Un alcalde madrugador
Por: Gustavo Páez Escobar
(Nota publicada el 24 de septiembre de 1975, siendo alcalde Bogotá Luis Prieto Ocampo, la que se reproduce como homenaje a su memoria –42 años después–, con motivo de su muerte en la misma capital del país).
«Al que madruga, Dios le ayuda», debe ser una norma de trabajo del nuevo Alcalde de Bogotá, quien de entrada ha dispuesto que el horario para todas las dependencias de la administración se adelante media hora. El doctor Luis Prieto Ocampo, hombre laborioso, sabe que el tiempo bien aprovechado es factor de progreso, y así lo comprueban las actividades en las que le ha correspondido desempeñarse. Pasa ahora de la empresa privada, de la que es un líder comprobado, al complejo campo oficial, a donde llega convencido de que los rodajes públicos, para que caminen, requieren una buena lubricación.
Bastante diferencia encontrará entre sus anteriores posiciones, movidas por los resortes de la dinámica y de la eficiencia, y este enredo de la capital del país, donde todo es lento, torpe y caótico. No ignora él que para enfrentarse a semejante compromiso debe, ante todo, inyectarle a su administración una fuerte dosis de rendimiento que se traduzca en un mayor sentido del deber por parte de cada uno de sus colaboradores. Y, como primer paso, los pone a madrugar más. Pero lo más importante no consiste, desde luego, en la presencia física del funcionario en su puesto de trabajo, sino en su disposición de servir a conciencia los requerimientos del cargo.
En Bogotá, más que en ninguna de nuestras grandes ciudades, cualquier diligencia es complicada y penosa, y a veces imposible. Se vive bajo la tiranía del reloj y a merced de los abusos de todo orden con que se comportan los funcionarios públicos, grandes y pequeños, en su inmensa mayoría, que son los principales causantes de que nuestra flamante metrópoli se haya convertido en la antesala del infierno. Se atiende de afán y a medias, con descortesía y con despotismo.
Los empleados permanecen ausentes de su sitio de trabajo, y cuando no lo están, les parece más cómodo distraerse con el crucigrama, la tira cómica o la interminable charla telefónica, antes que prestar un minuto de atención al sufrido e indefenso ciudadano que ha tenido que recorrer la ciudad o el país por el detalle más insignificante, para encontrarse con que, de todas formas, debe repetir el itinerario porque el jefe no ha llegado, o no puede atenderlo, o «está en junta», o no ha tenido tiempo de estudiar el caso. En definitiva: la ineficacia, el desgreño, la irresponsabilidad.

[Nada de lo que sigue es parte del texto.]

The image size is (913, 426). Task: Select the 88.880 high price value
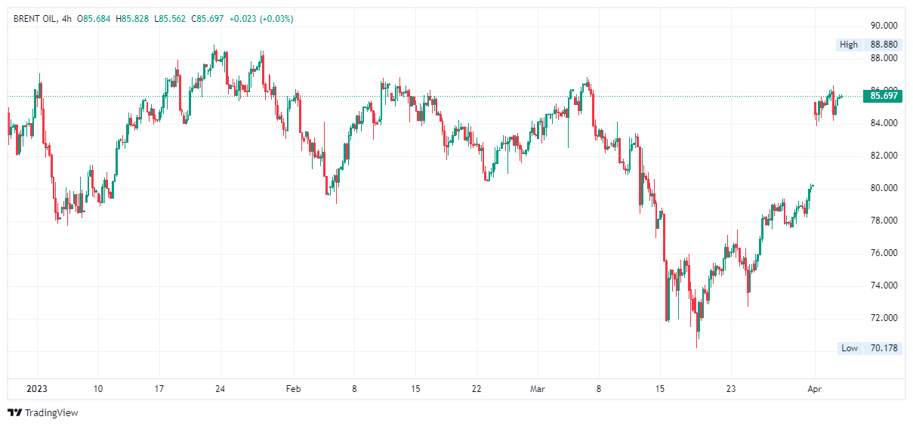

En Bogotá, señor alcalde, usted muy bien lo sabe, no hay paciencia para nada, no se conoce la amabilidad, y a todos nos regañan, con mayor razón a los provincianos, que somos torpes para movernos por estas calles endiabladas y por estas oficinas deslumbrantes, pero vacías de calor humano. Usted, por fortuna, también es provinciano, y va a tener que defendernos. Ponga a sus colaboradores, señor alcalde, a madrugar, pero antes exíjales buenas maneras y aconséjeles que tengan mesura. Castíguelos cuando sean indolentes y prohíbales que asistan a tanta junta. Y destitúyalos cuando cumplan el oficio a medias.
¡Bogotá, linda ciudad, la de la carrera, el mal genio, el infarto! ¡Laberinto indescifrable, sin pies ni cabeza! ¡Chicago monstruoso, donde peligran la cartera y la vida! ¡Ciudad vertiginosa, que despersonaliza y apabulla!
Pero todos la queremos, todos la deseamos y a todos nos duele. El dolor no es solo físico, sino sobre todo sentimental. La queremos más ordenada y menos asfixiante, más amable y menos esquiva, más esplendorosa y menos huraña. Amáñese, señor alcalde, usted que llega con ese carisma de sus virtudes y de su raza paisa; usted que ha hecho prodigiosas transformaciones en otras latitudes; usted que no le tiene pereza a madrugar; usted, en fin, que ya se lanzó con alma a este rompecabezas. Queremos, ante todo, una ciudad humana. Y usted no es hombre que retrocede.